**Your objective**
Duplicate the listing lines that begin with the line containing "The width and height of the screenshot is (413, 222)." and run to the end of the listing, including both of those lines.

Dataset items
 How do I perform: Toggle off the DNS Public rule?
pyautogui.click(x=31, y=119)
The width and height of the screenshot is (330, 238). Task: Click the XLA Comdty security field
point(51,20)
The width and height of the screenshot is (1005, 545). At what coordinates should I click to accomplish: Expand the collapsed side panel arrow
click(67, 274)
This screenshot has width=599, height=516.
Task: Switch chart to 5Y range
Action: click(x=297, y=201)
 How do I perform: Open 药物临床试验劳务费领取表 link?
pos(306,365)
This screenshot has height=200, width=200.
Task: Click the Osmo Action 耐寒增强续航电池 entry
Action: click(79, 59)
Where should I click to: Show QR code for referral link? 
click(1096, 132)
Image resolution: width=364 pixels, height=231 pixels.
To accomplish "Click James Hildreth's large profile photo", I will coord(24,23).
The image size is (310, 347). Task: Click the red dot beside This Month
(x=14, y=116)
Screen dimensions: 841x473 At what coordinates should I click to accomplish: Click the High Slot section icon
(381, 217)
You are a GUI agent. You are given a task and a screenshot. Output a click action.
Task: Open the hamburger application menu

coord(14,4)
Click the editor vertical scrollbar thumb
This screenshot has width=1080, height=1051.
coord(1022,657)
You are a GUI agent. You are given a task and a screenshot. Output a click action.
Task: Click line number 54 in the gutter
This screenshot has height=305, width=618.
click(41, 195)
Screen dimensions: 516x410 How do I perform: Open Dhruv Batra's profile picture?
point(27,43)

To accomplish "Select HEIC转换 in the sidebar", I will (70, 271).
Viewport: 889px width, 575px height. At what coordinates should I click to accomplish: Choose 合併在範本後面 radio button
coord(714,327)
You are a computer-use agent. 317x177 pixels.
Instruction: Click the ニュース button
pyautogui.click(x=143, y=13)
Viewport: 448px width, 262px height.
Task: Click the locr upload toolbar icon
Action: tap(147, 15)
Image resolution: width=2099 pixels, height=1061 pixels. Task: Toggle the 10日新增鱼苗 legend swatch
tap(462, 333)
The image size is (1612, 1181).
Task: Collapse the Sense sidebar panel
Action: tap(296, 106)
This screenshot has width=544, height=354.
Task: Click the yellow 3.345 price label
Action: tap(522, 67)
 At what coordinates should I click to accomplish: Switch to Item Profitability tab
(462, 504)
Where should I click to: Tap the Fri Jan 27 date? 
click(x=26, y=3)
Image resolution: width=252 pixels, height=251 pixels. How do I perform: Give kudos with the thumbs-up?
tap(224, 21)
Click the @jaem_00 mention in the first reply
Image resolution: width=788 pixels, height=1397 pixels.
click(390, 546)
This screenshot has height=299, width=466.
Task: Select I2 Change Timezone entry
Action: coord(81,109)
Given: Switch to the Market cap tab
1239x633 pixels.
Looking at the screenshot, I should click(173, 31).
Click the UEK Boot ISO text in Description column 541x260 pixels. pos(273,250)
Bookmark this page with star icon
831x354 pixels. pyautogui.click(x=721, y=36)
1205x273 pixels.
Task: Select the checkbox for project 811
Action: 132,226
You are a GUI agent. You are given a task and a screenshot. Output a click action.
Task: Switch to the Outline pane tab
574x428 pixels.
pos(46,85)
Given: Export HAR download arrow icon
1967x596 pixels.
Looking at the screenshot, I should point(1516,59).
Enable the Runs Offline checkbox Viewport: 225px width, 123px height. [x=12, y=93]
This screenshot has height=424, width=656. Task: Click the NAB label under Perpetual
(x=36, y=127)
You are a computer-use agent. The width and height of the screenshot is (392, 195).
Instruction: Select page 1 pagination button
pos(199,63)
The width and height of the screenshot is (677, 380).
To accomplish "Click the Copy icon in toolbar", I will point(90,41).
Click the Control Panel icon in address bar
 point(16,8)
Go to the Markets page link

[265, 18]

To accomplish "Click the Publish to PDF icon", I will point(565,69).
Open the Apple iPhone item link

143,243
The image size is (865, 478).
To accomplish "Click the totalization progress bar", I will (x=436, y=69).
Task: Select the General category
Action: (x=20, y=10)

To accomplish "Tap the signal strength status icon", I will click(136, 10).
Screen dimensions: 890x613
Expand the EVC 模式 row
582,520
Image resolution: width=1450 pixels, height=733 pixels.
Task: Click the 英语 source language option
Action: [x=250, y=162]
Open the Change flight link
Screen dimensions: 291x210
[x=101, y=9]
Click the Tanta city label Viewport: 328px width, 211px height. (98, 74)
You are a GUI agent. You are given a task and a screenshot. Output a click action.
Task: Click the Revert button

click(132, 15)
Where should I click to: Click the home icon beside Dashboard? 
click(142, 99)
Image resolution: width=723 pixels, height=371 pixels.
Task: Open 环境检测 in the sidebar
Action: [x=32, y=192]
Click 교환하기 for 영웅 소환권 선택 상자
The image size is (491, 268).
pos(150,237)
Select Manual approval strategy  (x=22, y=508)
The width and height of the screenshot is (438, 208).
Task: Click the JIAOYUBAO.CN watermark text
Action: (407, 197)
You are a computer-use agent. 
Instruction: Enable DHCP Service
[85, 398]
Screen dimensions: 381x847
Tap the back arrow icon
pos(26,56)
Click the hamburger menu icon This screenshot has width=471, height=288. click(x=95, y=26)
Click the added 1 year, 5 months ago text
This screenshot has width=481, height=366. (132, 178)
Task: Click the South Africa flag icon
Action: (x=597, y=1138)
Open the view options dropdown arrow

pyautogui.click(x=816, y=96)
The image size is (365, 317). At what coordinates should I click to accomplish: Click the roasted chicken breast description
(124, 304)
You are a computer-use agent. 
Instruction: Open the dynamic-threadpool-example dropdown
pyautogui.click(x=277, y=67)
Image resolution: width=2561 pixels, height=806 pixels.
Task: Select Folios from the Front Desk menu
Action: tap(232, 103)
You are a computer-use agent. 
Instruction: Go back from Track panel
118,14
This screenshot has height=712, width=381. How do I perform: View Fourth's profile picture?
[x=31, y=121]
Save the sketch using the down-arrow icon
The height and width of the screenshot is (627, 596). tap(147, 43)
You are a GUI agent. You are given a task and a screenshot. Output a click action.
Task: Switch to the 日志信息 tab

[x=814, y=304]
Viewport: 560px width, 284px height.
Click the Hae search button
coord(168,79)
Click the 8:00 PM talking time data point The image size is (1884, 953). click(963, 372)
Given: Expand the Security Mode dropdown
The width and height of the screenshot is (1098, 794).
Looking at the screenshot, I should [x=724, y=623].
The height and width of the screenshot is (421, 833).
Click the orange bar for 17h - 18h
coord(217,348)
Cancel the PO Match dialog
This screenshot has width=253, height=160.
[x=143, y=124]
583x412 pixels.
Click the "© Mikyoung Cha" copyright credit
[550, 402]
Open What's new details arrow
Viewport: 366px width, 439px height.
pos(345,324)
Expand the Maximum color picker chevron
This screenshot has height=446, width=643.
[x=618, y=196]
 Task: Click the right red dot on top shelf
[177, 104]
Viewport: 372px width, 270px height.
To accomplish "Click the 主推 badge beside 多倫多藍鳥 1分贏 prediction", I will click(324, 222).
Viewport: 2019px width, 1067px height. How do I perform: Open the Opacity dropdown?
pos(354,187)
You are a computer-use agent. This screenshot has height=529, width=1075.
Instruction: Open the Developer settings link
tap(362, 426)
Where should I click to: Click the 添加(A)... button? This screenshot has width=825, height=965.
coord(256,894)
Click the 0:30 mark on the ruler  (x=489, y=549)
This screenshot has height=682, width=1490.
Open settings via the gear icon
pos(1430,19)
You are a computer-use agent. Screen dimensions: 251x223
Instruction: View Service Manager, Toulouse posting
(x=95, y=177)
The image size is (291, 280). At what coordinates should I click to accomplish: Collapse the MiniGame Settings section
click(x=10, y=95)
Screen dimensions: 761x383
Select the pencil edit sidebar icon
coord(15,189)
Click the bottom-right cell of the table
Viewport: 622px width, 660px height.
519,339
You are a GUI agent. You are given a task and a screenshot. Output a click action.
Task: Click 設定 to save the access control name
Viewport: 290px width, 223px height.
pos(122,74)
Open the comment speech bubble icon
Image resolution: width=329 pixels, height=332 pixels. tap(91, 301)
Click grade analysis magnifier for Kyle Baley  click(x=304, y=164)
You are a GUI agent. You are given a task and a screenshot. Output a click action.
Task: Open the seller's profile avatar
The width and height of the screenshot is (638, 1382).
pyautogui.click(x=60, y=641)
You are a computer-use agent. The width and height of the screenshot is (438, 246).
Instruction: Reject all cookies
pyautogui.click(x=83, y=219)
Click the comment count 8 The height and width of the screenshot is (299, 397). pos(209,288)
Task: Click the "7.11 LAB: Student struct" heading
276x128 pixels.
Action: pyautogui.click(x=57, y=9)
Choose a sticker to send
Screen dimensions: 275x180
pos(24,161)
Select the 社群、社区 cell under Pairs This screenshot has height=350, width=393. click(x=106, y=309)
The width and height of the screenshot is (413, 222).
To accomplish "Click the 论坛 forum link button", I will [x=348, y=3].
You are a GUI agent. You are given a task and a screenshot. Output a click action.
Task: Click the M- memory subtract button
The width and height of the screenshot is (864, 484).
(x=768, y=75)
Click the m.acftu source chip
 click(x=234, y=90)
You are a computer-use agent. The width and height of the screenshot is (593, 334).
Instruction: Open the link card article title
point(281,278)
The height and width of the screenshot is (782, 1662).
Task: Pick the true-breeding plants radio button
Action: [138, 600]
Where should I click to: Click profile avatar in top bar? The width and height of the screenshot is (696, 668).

**Answer in full**
The width and height of the screenshot is (413, 222).
To accomplish "Click the 论坛 forum link button", I will [x=348, y=3].
You are a GUI agent. You are given a task and a screenshot. Output a click action.
Task: Click the M- memory subtract button
The width and height of the screenshot is (864, 484).
(x=768, y=75)
Click the m.acftu source chip
 click(x=234, y=90)
You are a computer-use agent. The width and height of the screenshot is (593, 334).
Instruction: Open the link card article title
point(281,278)
The height and width of the screenshot is (782, 1662).
Task: Pick the true-breeding plants radio button
Action: [138, 600]
Where should I click to: Click profile avatar in top bar? The width and height of the screenshot is (696, 668).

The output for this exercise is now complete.